(ASSIGNMENT) Could you print the stretch of lines below from the one with "Task: Click the Sign up button in navbar" through the one with "Where should I", exactly as they stand and without any pictures?

(EXTRACTED RECORDS)
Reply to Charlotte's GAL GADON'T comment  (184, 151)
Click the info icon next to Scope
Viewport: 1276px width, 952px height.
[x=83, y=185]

--

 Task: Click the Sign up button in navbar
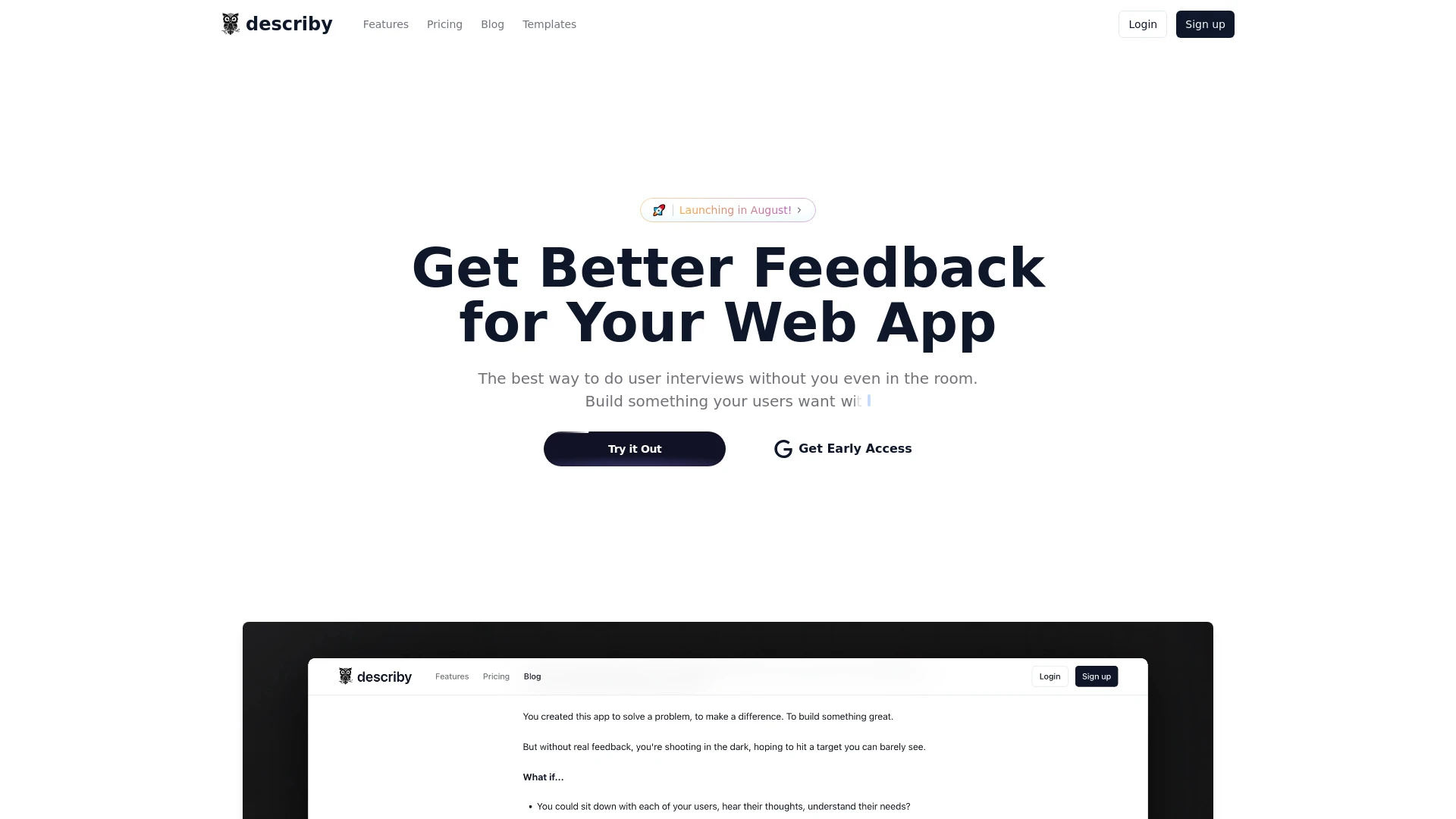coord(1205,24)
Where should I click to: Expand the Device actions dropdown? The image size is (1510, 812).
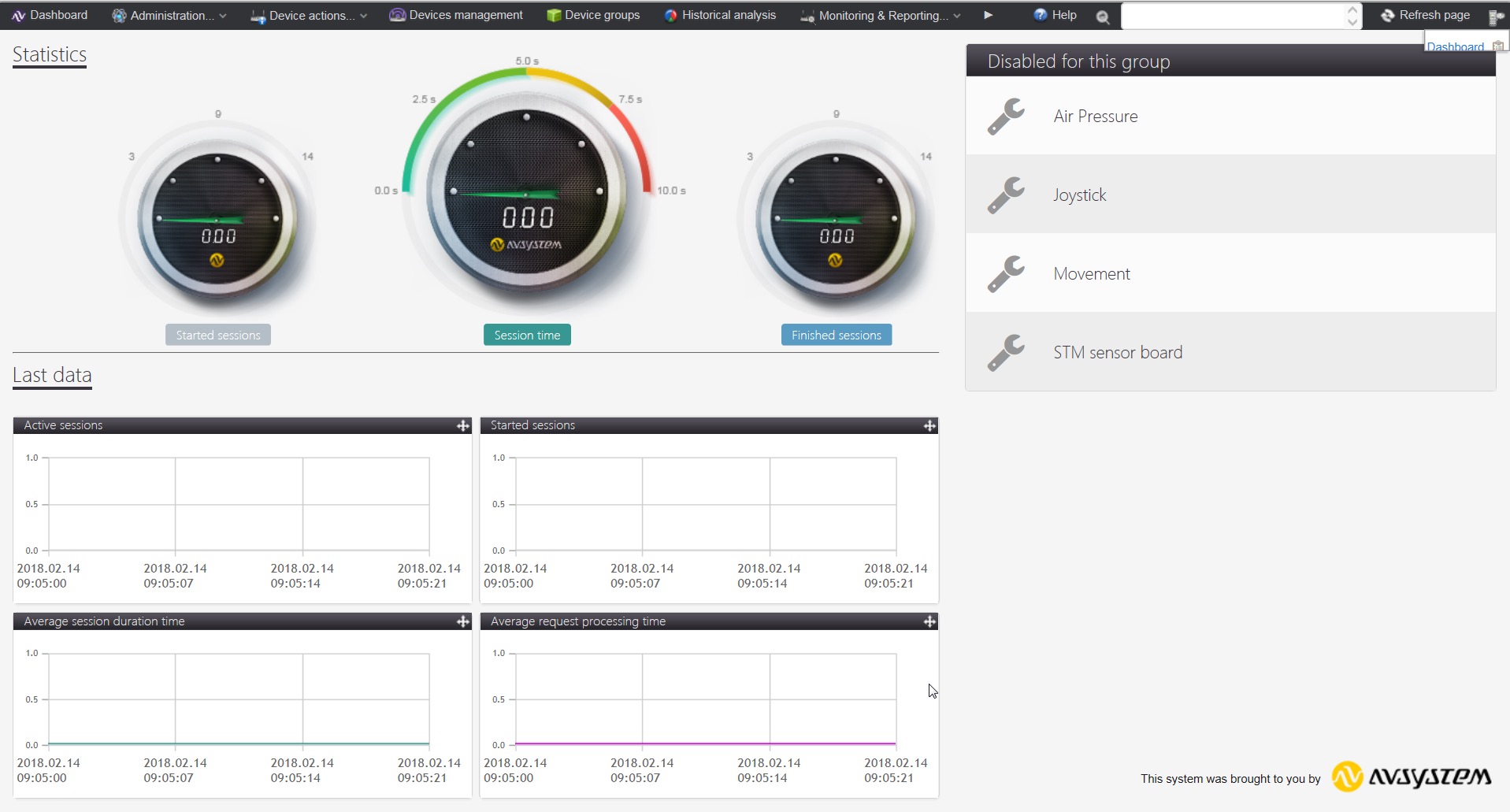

(YOUR SOLUTION)
 Task: Click the Sign up button in navbar
coord(1205,24)
Where should I click to: Expand the Device actions dropdown? The image size is (1510, 812).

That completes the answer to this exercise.